_AUSGANGSMATERIAL:_
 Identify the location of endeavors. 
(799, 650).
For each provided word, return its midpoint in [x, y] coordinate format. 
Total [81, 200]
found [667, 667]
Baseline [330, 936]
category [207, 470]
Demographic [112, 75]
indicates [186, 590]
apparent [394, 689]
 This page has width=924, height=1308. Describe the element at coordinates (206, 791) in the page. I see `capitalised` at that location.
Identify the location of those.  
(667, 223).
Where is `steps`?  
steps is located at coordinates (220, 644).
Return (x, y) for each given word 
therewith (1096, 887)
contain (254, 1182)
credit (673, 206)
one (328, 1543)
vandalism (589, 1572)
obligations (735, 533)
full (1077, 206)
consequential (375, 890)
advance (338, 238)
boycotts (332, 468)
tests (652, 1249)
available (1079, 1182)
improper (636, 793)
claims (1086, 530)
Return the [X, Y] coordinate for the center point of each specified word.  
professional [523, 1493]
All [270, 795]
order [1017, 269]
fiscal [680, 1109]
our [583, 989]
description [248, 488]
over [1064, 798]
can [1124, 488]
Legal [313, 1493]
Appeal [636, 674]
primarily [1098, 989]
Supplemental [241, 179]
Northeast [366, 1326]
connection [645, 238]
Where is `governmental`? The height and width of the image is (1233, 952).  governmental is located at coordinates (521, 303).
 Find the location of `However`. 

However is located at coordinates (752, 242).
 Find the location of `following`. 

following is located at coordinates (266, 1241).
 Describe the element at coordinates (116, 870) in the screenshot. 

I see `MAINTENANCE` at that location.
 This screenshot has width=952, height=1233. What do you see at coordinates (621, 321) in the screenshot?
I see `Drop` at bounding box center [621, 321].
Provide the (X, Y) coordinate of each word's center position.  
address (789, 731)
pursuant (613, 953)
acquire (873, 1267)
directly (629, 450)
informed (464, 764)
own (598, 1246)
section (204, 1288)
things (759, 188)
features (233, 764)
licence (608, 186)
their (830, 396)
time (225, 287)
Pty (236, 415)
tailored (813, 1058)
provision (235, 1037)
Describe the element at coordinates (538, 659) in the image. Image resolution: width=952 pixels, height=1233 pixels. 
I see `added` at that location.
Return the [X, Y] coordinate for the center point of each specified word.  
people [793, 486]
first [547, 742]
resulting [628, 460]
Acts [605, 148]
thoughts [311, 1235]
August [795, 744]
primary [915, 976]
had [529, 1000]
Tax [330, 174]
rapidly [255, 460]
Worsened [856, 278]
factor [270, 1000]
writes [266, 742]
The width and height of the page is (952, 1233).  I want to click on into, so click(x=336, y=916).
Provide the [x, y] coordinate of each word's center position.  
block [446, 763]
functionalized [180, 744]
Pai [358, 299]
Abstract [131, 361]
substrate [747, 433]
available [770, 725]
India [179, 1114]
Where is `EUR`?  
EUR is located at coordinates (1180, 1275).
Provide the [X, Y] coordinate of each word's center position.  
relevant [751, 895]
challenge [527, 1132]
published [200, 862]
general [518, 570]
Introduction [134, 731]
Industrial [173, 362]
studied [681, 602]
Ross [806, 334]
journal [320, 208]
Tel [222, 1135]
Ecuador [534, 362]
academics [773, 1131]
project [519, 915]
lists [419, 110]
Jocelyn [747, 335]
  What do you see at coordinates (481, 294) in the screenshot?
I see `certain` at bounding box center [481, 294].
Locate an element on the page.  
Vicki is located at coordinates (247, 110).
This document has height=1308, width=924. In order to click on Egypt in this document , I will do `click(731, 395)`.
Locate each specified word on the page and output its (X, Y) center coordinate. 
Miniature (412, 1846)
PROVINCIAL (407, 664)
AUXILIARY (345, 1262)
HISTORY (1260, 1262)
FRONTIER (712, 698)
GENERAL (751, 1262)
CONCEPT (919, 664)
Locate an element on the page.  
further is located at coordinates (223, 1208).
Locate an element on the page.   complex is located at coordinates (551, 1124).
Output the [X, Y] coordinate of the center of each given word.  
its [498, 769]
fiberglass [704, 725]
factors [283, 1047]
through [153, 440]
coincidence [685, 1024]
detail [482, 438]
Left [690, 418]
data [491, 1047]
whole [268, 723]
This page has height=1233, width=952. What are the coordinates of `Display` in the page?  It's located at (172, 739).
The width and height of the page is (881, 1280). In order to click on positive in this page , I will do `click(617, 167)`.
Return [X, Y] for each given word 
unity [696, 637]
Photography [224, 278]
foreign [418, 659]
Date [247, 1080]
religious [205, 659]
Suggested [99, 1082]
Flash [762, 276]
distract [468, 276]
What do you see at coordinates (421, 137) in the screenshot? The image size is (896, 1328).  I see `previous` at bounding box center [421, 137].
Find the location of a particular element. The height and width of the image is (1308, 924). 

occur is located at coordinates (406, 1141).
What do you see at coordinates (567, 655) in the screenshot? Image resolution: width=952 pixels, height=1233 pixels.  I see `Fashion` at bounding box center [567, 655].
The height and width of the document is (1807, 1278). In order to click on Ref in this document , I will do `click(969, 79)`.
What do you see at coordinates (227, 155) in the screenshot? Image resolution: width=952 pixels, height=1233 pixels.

_AUFGABENSTELLUNG:_
Gib die Zeilen vom Anfang bis einschließlich der Zeile mit "advance (338, 238)" erneut aus und tausche darin "vandalism" gegen "damage", ohne sonst etwas zu ändern.

_ANTWORT:_
 Identify the location of endeavors. 
(799, 650).
For each provided word, return its midpoint in [x, y] coordinate format. 
Total [81, 200]
found [667, 667]
Baseline [330, 936]
category [207, 470]
Demographic [112, 75]
indicates [186, 590]
apparent [394, 689]
 This page has width=924, height=1308. Describe the element at coordinates (206, 791) in the page. I see `capitalised` at that location.
Identify the location of those.  
(667, 223).
Where is `steps`?  
steps is located at coordinates (220, 644).
Return (x, y) for each given word 
therewith (1096, 887)
contain (254, 1182)
credit (673, 206)
one (328, 1543)
damage (589, 1572)
obligations (735, 533)
full (1077, 206)
consequential (375, 890)
advance (338, 238)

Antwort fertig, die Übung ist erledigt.